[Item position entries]

-- Begin --

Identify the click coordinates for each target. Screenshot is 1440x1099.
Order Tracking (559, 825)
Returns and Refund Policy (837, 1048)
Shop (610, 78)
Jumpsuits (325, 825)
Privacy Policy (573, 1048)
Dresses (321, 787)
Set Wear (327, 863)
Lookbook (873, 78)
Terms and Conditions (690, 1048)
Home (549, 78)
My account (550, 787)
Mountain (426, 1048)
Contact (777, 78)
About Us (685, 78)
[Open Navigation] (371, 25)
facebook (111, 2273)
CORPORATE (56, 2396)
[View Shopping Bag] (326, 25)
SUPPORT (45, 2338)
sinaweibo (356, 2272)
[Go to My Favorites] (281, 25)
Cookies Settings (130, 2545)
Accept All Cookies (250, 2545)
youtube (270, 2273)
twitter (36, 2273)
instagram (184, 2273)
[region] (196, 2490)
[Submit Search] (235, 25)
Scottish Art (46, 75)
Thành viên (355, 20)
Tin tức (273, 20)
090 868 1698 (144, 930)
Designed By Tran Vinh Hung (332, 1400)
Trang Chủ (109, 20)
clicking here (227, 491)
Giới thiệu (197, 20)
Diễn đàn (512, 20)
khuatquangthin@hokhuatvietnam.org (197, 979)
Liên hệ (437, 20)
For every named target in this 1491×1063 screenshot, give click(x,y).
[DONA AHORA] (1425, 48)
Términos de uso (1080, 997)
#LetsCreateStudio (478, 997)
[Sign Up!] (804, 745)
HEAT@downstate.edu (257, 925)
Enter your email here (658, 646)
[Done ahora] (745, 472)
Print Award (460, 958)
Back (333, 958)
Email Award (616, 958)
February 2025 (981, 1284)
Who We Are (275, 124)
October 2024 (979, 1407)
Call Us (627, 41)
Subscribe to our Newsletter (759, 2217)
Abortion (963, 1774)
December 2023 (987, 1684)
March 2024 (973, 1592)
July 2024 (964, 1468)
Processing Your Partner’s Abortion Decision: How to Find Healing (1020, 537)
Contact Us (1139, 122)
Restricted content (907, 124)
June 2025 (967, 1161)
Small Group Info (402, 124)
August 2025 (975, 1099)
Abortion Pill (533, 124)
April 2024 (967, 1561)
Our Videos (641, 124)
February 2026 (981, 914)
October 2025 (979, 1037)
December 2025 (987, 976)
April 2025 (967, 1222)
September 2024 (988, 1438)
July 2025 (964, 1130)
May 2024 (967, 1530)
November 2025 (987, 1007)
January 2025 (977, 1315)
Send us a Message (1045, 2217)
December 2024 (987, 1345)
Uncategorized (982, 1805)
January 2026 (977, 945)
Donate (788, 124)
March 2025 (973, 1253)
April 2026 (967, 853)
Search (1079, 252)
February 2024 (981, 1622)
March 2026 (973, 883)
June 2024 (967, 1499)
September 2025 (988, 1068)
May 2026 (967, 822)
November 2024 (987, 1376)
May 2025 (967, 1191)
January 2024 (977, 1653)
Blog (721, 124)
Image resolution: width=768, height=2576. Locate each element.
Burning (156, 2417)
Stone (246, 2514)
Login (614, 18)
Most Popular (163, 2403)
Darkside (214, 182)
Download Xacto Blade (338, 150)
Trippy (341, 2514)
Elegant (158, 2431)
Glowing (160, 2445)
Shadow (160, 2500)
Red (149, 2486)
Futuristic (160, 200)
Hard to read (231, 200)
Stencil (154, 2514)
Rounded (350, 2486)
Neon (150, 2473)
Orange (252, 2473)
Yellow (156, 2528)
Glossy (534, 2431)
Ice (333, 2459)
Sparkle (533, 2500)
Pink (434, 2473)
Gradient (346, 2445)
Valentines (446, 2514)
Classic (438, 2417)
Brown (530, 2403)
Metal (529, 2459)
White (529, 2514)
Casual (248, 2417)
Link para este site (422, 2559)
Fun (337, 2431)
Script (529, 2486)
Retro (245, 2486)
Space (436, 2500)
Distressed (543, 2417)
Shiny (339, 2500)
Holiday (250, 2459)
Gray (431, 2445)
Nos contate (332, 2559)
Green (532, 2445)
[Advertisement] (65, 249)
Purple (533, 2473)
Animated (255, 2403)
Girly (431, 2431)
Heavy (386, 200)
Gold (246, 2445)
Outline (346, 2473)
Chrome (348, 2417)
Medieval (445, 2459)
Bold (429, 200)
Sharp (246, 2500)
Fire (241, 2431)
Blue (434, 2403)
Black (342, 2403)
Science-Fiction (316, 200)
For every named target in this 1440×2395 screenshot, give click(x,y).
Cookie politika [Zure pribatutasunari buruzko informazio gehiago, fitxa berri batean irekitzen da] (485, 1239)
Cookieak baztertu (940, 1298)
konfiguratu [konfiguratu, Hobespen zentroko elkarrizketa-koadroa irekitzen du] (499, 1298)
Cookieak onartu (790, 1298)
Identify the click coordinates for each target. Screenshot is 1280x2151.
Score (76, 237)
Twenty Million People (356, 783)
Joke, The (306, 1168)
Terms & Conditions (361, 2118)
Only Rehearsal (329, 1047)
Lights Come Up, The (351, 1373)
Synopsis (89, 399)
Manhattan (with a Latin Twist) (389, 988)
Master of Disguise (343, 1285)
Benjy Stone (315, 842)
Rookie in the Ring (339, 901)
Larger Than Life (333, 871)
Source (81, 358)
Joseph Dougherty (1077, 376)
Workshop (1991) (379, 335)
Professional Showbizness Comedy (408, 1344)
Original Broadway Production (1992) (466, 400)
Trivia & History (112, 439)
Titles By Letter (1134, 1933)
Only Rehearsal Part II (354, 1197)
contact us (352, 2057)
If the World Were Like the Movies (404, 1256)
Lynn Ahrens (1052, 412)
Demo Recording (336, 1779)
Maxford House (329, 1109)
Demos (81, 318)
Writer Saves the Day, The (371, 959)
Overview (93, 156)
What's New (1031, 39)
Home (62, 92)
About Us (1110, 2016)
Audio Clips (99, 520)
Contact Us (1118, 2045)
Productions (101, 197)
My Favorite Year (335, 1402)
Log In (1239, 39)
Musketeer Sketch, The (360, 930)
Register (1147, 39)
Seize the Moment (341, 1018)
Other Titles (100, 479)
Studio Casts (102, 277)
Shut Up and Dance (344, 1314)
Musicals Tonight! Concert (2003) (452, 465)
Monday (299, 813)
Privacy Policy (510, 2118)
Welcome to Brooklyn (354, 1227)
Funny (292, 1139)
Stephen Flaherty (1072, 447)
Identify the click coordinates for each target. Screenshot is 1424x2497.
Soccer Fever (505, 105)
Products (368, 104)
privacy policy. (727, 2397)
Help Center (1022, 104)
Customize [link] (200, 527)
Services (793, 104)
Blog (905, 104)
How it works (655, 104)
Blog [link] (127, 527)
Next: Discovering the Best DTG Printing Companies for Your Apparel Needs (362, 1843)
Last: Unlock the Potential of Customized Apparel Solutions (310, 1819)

-- End --

Rename "Lookbook" to "Gallery" throughout the records above, and reproduce every line with all else unchanged.

WRITTEN ANSWER:
Identify the click coordinates for each target. Screenshot is 1440x1099.
Order Tracking (559, 825)
Returns and Refund Policy (837, 1048)
Shop (610, 78)
Jumpsuits (325, 825)
Privacy Policy (573, 1048)
Dresses (321, 787)
Set Wear (327, 863)
Gallery (873, 78)
Terms and Conditions (690, 1048)
Home (549, 78)
My account (550, 787)
Mountain (426, 1048)
Contact (777, 78)
About Us (685, 78)
[Open Navigation] (371, 25)
facebook (111, 2273)
CORPORATE (56, 2396)
[View Shopping Bag] (326, 25)
SUPPORT (45, 2338)
sinaweibo (356, 2272)
[Go to My Favorites] (281, 25)
Cookies Settings (130, 2545)
Accept All Cookies (250, 2545)
youtube (270, 2273)
twitter (36, 2273)
instagram (184, 2273)
[region] (196, 2490)
[Submit Search] (235, 25)
Scottish Art (46, 75)
Thành viên (355, 20)
Tin tức (273, 20)
090 868 1698 (144, 930)
Designed By Tran Vinh Hung (332, 1400)
Trang Chủ (109, 20)
clicking here (227, 491)
Giới thiệu (197, 20)
Diễn đàn (512, 20)
khuatquangthin@hokhuatvietnam.org (197, 979)
Liên hệ (437, 20)
For every named target in this 1491×1063 screenshot, give click(x,y).
[DONA AHORA] (1425, 48)
Términos de uso (1080, 997)
#LetsCreateStudio (478, 997)
[Sign Up!] (804, 745)
HEAT@downstate.edu (257, 925)
Enter your email here (658, 646)
[Done ahora] (745, 472)
Print Award (460, 958)
Back (333, 958)
Email Award (616, 958)
February 2025 (981, 1284)
Who We Are (275, 124)
October 2024 (979, 1407)
Call Us (627, 41)
Subscribe to our Newsletter (759, 2217)
Abortion (963, 1774)
December 2023 (987, 1684)
March 2024 (973, 1592)
July 2024 (964, 1468)
Processing Your Partner’s Abortion Decision: How to Find Healing (1020, 537)
Contact Us (1139, 122)
Restricted content (907, 124)
June 2025 (967, 1161)
Small Group Info (402, 124)
August 2025 (975, 1099)
Abortion Pill (533, 124)
April 2024 (967, 1561)
Our Videos (641, 124)
February 2026 (981, 914)
October 2025 (979, 1037)
December 2025 (987, 976)
April 2025 (967, 1222)
September 2024 (988, 1438)
July 2025 (964, 1130)
May 2024 (967, 1530)
November 2025 (987, 1007)
January 2025 (977, 1315)
Send us a Message (1045, 2217)
December 2024 (987, 1345)
Uncategorized (982, 1805)
January 2026 (977, 945)
Donate (788, 124)
March 2025 (973, 1253)
April 2026 (967, 853)
Search (1079, 252)
February 2024 (981, 1622)
March 2026 (973, 883)
June 2024 (967, 1499)
September 2025 (988, 1068)
May 2026 (967, 822)
November 2024 (987, 1376)
May 2025 (967, 1191)
January 2024 (977, 1653)
Blog (721, 124)
Image resolution: width=768, height=2576. Locate each element.
Burning (156, 2417)
Stone (246, 2514)
Login (614, 18)
Most Popular (163, 2403)
Darkside (214, 182)
Download Xacto Blade (338, 150)
Trippy (341, 2514)
Elegant (158, 2431)
Glowing (160, 2445)
Shadow (160, 2500)
Red (149, 2486)
Futuristic (160, 200)
Hard to read (231, 200)
Stencil (154, 2514)
Rounded (350, 2486)
Neon (150, 2473)
Orange (252, 2473)
Yellow (156, 2528)
Glossy (534, 2431)
Ice (333, 2459)
Sparkle (533, 2500)
Pink (434, 2473)
Gradient (346, 2445)
Valentines (446, 2514)
Classic (438, 2417)
Brown (530, 2403)
Metal (529, 2459)
White (529, 2514)
Casual (248, 2417)
Link para este site (422, 2559)
Fun (337, 2431)
Script (529, 2486)
Retro (245, 2486)
Space (436, 2500)
Distressed (543, 2417)
Shiny (339, 2500)
Holiday (250, 2459)
Gray (431, 2445)
Nos contate (332, 2559)
Green (532, 2445)
[Advertisement] (65, 249)
Purple (533, 2473)
Animated (255, 2403)
Girly (431, 2431)
Heavy (386, 200)
Gold (246, 2445)
Outline (346, 2473)
Chrome (348, 2417)
Medieval (445, 2459)
Bold (429, 200)
Sharp (246, 2500)
Fire (241, 2431)
Blue (434, 2403)
Black (342, 2403)
Science-Fiction (316, 200)
For every named target in this 1440×2395 screenshot, give click(x,y).
Cookie politika [Zure pribatutasunari buruzko informazio gehiago, fitxa berri batean irekitzen da] (485, 1239)
Cookieak baztertu (940, 1298)
konfiguratu [konfiguratu, Hobespen zentroko elkarrizketa-koadroa irekitzen du] (499, 1298)
Cookieak onartu (790, 1298)
Identify the click coordinates for each target. Screenshot is 1280x2151.
Score (76, 237)
Twenty Million People (356, 783)
Joke, The (306, 1168)
Terms & Conditions (361, 2118)
Only Rehearsal (329, 1047)
Lights Come Up, The (351, 1373)
Synopsis (89, 399)
Manhattan (with a Latin Twist) (389, 988)
Master of Disguise (343, 1285)
Benjy Stone (315, 842)
Rookie in the Ring (339, 901)
Larger Than Life (333, 871)
Source (81, 358)
Joseph Dougherty (1077, 376)
Workshop (1991) (379, 335)
Professional Showbizness Comedy (408, 1344)
Original Broadway Production (1992) (466, 400)
Trivia & History (112, 439)
Titles By Letter (1134, 1933)
Only Rehearsal Part II (354, 1197)
contact us (352, 2057)
If the World Were Like the Movies (404, 1256)
Lynn Ahrens (1052, 412)
Demo Recording (336, 1779)
Maxford House (329, 1109)
Demos (81, 318)
Writer Saves the Day, The (371, 959)
Overview (93, 156)
What's New (1031, 39)
Home (62, 92)
About Us (1110, 2016)
Audio Clips (99, 520)
Contact Us (1118, 2045)
Productions (101, 197)
My Favorite Year (335, 1402)
Log In (1239, 39)
Musketeer Sketch, The (360, 930)
Register (1147, 39)
Seize the Moment (341, 1018)
Other Titles (100, 479)
Studio Casts (102, 277)
Shut Up and Dance (344, 1314)
Musicals Tonight! Concert (2003) (452, 465)
Monday (299, 813)
Privacy Policy (510, 2118)
Welcome to Brooklyn (354, 1227)
Funny (292, 1139)
Stephen Flaherty (1072, 447)
Identify the click coordinates for each target. Screenshot is 1424x2497.
Soccer Fever (505, 105)
Products (368, 104)
privacy policy. (727, 2397)
Help Center (1022, 104)
Customize [link] (200, 527)
Services (793, 104)
Blog (905, 104)
How it works (655, 104)
Blog [link] (127, 527)
Next: Discovering the Best DTG Printing Companies for Your Apparel Needs (362, 1843)
Last: Unlock the Potential of Customized Apparel Solutions (310, 1819)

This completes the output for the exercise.